We thank B. L. Turner II, Jacqueline Geoghegan, Rinku Roy Chowdhury, Brad Jokisch, and several anonymous reviewers for their comments on previous drafts. Thanks also go to Chris Busch, with whom the field surveys were designed, and to Dalia Luz Hoil Villalobos, Vianel del Carmen Rojas Castillo, Jorge Armando López Chan and Maricela Sauri Palma for their invaluable help during the fieldwork period. We also want to thank Holger Weissenberger for his help with the maps. Special thanks go to the kind farmers in the southern Yucatán region who supported long hours of interviewing.

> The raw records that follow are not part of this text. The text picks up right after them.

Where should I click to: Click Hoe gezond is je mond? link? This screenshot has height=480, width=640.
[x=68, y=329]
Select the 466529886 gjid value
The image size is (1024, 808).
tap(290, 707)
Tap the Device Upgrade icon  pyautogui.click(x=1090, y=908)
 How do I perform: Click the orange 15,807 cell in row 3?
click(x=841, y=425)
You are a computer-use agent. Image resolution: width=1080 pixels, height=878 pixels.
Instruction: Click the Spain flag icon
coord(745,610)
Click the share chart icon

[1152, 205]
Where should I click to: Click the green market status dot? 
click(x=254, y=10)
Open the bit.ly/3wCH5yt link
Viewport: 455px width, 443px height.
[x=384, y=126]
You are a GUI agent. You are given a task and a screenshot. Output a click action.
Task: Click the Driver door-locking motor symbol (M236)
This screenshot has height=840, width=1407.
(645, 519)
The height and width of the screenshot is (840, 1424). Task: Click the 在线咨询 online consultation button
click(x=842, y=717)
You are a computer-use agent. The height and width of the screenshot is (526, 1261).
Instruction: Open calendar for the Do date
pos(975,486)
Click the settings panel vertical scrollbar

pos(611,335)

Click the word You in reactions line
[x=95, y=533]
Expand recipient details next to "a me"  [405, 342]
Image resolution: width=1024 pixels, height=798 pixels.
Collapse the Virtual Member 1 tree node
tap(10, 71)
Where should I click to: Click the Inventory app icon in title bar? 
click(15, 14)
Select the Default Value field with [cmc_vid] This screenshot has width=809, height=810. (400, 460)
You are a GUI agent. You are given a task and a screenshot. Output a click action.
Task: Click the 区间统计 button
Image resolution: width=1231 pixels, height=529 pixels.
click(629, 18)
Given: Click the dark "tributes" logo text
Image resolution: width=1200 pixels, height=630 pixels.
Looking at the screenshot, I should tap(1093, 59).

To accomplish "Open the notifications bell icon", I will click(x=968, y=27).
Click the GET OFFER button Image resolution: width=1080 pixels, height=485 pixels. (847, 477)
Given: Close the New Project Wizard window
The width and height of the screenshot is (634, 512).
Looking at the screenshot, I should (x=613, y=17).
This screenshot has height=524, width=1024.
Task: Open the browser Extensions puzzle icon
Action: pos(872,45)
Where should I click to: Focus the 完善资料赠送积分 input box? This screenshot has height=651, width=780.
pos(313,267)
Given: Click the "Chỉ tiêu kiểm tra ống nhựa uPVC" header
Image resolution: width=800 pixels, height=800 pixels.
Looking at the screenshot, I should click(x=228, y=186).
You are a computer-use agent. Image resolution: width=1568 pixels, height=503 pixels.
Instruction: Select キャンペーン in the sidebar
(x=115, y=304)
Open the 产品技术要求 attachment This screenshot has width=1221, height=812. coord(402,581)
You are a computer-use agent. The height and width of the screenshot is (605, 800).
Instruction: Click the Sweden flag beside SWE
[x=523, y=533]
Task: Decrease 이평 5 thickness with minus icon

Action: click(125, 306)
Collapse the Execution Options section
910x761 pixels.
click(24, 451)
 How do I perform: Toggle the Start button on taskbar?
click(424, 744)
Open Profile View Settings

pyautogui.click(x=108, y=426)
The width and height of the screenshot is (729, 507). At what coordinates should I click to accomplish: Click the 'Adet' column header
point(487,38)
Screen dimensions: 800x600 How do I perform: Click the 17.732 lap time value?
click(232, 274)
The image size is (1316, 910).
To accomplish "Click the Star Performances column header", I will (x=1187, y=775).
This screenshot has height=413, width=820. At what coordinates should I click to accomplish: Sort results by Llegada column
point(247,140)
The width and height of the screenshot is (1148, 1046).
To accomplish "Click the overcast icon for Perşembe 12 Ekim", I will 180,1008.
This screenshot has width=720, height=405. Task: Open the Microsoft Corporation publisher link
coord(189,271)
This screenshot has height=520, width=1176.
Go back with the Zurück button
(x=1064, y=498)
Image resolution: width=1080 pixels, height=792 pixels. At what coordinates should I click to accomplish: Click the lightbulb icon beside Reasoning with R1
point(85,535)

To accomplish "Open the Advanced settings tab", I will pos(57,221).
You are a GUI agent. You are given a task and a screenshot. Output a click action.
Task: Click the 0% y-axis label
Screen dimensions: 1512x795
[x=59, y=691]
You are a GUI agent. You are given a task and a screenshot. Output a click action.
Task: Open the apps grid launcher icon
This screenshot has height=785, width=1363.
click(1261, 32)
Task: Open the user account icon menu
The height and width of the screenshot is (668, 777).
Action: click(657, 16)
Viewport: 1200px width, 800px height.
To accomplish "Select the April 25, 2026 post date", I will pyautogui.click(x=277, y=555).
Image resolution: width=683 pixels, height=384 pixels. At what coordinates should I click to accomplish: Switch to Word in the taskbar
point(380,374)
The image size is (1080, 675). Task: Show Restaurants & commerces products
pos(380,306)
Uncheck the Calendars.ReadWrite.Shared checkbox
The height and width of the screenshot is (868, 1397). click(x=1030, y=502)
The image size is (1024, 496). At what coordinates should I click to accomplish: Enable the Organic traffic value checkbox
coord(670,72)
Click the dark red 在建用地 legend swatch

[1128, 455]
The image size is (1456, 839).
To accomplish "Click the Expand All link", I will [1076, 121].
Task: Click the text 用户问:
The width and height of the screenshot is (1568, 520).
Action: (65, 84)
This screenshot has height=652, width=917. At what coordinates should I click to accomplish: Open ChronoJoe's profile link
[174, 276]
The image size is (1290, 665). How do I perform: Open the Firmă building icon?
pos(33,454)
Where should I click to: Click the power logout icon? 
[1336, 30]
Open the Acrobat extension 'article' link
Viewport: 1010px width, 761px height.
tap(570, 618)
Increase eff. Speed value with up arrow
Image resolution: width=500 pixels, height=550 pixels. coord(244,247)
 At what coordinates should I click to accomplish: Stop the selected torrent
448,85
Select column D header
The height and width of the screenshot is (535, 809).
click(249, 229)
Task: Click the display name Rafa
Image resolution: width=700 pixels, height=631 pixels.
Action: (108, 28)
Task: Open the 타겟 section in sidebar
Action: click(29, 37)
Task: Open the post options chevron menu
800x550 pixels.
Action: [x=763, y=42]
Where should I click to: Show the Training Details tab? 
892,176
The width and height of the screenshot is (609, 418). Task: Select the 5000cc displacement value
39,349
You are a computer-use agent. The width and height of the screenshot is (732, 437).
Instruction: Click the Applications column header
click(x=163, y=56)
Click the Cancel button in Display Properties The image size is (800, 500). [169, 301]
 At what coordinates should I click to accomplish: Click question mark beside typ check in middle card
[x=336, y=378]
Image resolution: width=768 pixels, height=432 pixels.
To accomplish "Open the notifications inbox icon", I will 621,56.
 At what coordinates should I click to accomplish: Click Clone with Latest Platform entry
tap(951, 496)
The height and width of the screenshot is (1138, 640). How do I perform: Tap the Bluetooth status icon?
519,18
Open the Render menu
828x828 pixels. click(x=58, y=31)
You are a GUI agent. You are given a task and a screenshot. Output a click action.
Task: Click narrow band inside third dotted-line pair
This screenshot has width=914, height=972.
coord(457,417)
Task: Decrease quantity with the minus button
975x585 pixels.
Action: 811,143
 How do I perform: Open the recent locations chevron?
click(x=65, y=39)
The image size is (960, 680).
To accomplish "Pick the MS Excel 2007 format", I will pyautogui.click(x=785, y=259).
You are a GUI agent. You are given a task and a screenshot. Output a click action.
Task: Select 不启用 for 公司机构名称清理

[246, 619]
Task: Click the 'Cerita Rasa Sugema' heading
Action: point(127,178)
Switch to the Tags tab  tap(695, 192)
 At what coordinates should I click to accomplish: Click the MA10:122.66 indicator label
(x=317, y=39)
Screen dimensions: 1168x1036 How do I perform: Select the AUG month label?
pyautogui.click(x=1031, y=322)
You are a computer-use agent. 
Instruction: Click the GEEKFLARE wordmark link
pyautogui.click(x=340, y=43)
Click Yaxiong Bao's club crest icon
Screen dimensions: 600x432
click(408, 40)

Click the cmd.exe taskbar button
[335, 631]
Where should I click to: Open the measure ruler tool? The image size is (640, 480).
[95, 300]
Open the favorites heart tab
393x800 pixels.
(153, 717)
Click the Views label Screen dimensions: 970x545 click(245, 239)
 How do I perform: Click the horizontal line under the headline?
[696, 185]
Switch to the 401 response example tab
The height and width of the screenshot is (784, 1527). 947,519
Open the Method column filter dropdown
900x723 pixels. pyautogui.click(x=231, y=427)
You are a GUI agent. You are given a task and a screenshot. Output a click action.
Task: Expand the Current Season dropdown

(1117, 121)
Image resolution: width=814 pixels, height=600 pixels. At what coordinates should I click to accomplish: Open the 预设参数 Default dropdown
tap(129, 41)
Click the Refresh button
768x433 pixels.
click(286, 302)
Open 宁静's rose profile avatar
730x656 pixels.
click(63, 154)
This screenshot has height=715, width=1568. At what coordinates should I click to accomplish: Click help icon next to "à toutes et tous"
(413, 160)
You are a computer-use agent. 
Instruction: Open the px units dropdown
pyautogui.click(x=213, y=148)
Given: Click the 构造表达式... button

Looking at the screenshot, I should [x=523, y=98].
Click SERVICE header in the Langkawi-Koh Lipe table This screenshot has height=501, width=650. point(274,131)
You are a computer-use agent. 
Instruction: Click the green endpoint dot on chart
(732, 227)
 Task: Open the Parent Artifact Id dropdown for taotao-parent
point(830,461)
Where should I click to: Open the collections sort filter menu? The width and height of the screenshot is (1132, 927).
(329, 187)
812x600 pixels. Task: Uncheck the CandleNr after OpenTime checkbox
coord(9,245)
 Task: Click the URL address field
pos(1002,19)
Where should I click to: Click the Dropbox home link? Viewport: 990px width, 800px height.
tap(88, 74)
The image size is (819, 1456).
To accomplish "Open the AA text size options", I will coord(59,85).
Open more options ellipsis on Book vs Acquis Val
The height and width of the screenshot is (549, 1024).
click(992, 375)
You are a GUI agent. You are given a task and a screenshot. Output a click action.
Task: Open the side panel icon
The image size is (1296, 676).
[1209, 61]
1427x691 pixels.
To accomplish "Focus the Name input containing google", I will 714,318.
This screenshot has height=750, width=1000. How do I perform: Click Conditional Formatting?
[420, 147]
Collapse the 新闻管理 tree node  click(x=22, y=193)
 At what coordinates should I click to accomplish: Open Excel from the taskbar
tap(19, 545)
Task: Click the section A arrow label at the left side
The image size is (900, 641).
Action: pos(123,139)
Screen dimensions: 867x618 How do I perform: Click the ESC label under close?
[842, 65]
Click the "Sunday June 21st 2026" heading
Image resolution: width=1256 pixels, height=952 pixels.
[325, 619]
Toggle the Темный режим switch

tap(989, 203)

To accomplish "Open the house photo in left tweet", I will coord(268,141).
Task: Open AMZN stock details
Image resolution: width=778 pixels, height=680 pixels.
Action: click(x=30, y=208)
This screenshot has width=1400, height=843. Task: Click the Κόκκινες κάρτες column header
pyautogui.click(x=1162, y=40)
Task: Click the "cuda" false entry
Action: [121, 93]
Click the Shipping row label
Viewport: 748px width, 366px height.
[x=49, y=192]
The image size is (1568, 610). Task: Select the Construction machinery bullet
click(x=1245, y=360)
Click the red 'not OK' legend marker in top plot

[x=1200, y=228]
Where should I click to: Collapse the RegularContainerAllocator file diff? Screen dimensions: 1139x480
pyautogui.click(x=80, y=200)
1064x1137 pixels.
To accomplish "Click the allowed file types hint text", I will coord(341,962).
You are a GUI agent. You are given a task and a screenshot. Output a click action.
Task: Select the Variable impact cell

This research was supported by the southern Yucatán Peninsular Region (SYPR) project involving Clark University, the University of Virginia, El Colegio de La Frontera Sur, and Harvard University. The principal sponsors have been NASA-LCLUC (Land Cover and Land Use Change) program (NAG5-6045 and NAG5-11134), the Center for Integrated Studies of the Human Dimensions of Global Environmental Change, Carnegie Mellon University (NSF SBR 95-21914) and NSF-Biocomplexity (BCS-0410016). Funding was also provided by the Global Change Education Program (under the US Department of Energy), the University of California’s Institute for Study of Mexico and the United States, and the Ecology Center at Utah State University.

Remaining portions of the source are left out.